The circumstances which provide the answer to this question form an
element of vital importance in the volume of evidence upon which
posterity will pronounce the destruction of the Dutch Republics in
South Africa to have been a just and necessary, or a needless and
aggressive, act. But to see them in true perspective, the reader must
first be possessed of some more precise information of the political
situation in the Cape Colony at this time.

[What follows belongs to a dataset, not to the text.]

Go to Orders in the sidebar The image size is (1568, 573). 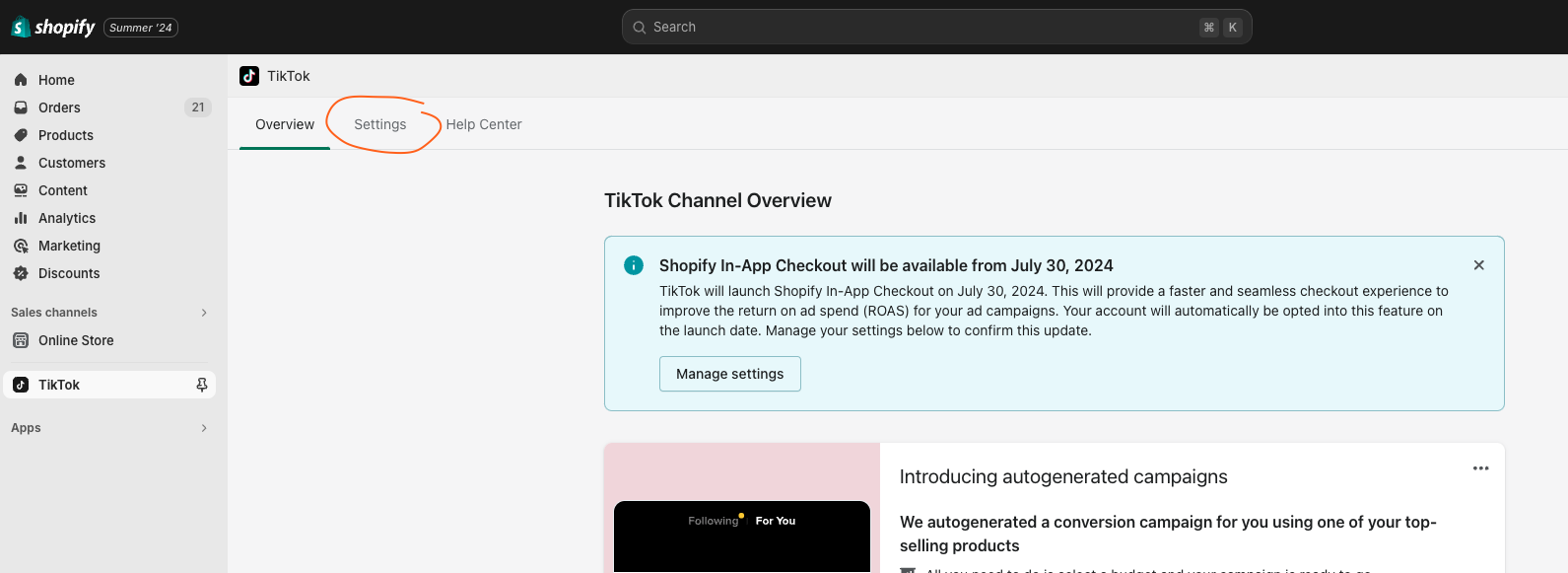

[Sidenote: The Sprigg ministry.]
At the period of Lord Milner's appointment the political forces set in
motion by the Raid were operating already to prepare the way for the
new and significant combinations of persons and parties in the Cape
Colony that took definite form in the parliamentary crisis of May,
1898. The Ministry now in office was that formed by Sir Gordon Sprigg
upon Mr. Rhodes's resignation of the premiership after the Raid
(January 6th, 1896). Like every other Cape Ministry of the last
thirteen years, it was dependent upon the support of the Afrikander
Bond, which supplied two out of the six members of the cabinet--Mr.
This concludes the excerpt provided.